Nexus Venture Partners dari India, yang mengelola dana sebesar US$2 miliar, “mendasarkan” taruhannya secara luas di luar perusahaan rintisan (startup) teknologi pada umumnya untuk meraup porsi perekonomian yang lebih besar dan karena sektor-sektor tradisional memiliki risiko yang lebih kecil, menurut sebuah sumber yang mengetahui langsung mengenai hal ini. masalah yang menolak untuk diidentifikasi.
Nexus, yang sejak Desember mendukung produsen pakaian olahraga dan jaringan kopi, tidak menanggapi permintaan komentar.

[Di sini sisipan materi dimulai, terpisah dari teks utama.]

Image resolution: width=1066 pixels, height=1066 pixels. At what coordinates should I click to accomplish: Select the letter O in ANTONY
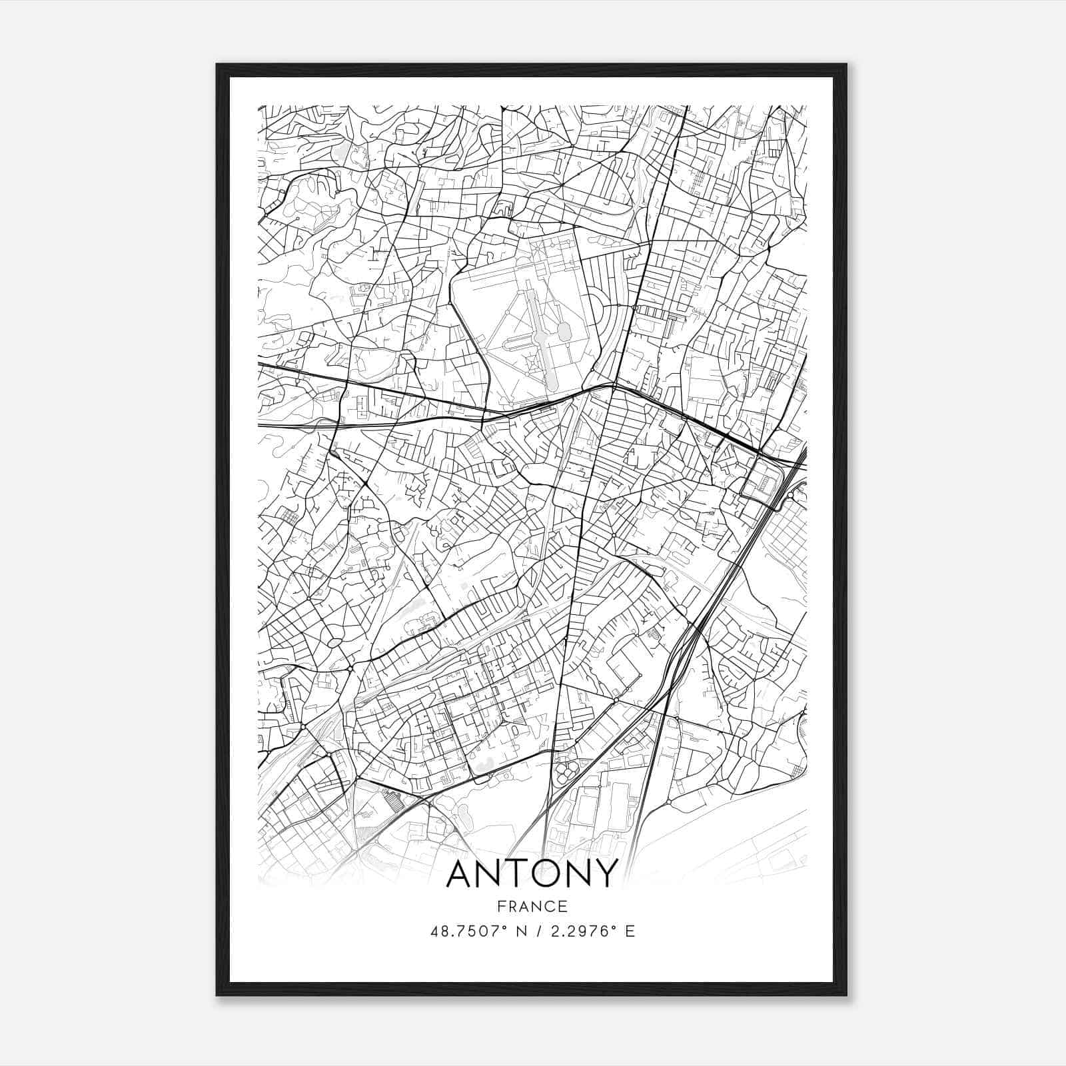coord(551,873)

Salah satu tanda yang lebih cerah adalah SoftBank Jepang sedang mempertimbangkan untuk mengerahkan dana hingga US$300 juta di India tahun ini, menurut sebuah sumber yang menjelaskan rencananya.

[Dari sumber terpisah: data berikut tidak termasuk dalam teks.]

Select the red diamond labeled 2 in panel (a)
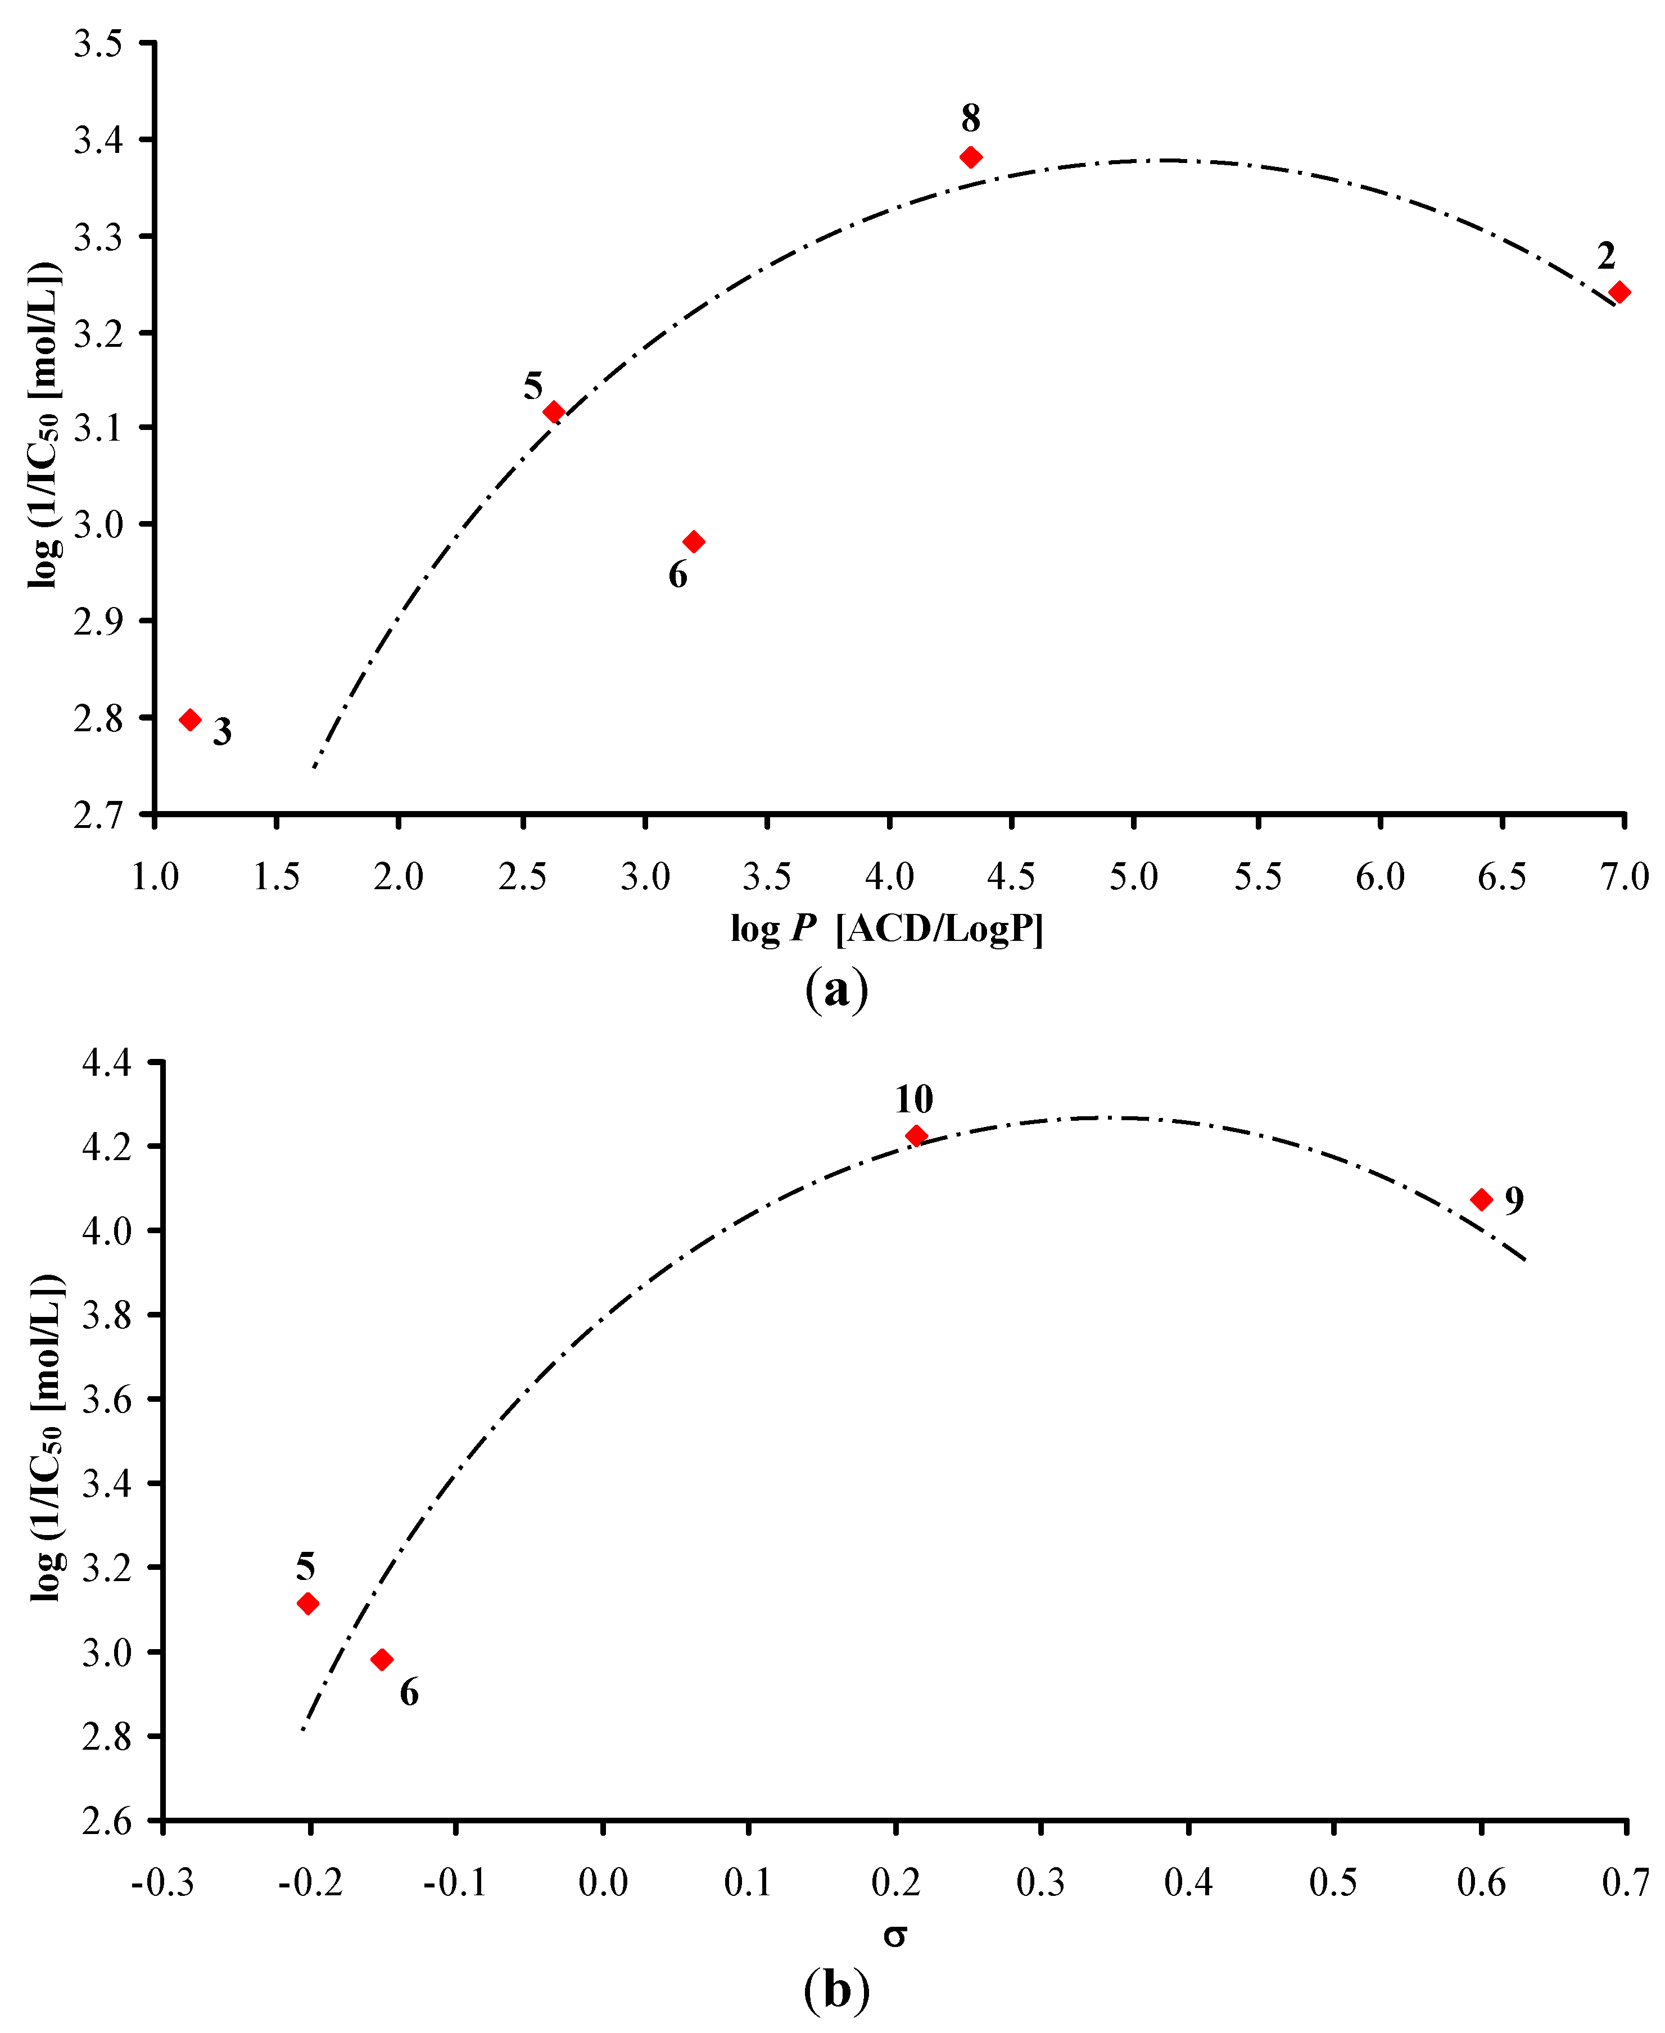[1619, 292]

Hal ini terjadi setelah tidak ada satu pun cek baru yang ditandatangani di India dalam dua tahun – sebuah kemunduran yang lebih tajam dibandingkan wilayah lain yang dialami raksasa investasi teknologi ini.
“Sebagian besar perusahaan rintisan (India) dinilai terlalu kaya dan SoftBank tidak dapat membenarkan penilaian tersebut,” kata sumber yang tidak berwenang berbicara kepada media dan menolak disebutkan namanya.
SoftBank, yang menginvestasikan US$11 miliar pada perusahaan rintisan di India antara tahun 2014 dan 2021, tidak menanggapi permintaan komentar.